Data records START
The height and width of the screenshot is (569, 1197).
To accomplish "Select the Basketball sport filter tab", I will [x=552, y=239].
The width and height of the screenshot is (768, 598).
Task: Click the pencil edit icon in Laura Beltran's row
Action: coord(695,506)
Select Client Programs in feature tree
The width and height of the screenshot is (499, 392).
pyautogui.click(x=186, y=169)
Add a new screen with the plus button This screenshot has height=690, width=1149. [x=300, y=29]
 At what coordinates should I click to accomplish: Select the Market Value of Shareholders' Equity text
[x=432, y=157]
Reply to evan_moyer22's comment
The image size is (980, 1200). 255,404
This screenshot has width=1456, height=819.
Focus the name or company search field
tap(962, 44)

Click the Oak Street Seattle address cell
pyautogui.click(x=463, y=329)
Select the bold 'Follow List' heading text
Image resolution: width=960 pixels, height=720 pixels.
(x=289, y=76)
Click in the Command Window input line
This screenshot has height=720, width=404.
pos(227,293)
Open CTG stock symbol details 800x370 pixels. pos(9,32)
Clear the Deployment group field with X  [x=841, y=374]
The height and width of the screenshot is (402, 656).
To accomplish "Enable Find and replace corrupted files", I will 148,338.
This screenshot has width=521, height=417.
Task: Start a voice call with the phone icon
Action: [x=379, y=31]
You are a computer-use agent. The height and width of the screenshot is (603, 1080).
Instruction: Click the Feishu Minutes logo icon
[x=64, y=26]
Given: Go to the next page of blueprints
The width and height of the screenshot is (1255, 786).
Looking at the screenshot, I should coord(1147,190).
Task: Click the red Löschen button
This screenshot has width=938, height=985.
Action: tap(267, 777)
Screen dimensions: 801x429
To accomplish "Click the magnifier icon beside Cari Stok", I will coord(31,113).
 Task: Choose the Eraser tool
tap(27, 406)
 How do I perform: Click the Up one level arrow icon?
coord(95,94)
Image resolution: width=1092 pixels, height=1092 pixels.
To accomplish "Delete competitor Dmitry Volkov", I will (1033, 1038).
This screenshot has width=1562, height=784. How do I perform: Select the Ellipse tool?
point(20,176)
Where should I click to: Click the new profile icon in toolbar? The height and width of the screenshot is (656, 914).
Data records END
§ **Your instructions**
A word-for-word copy of the lines above from the one with "Focus the name or company search field" through the one with "Select the bold 'Follow List' heading text", inclusive, is the only output wanted.

§ **Response to the task**
Focus the name or company search field
tap(962, 44)

Click the Oak Street Seattle address cell
pyautogui.click(x=463, y=329)
Select the bold 'Follow List' heading text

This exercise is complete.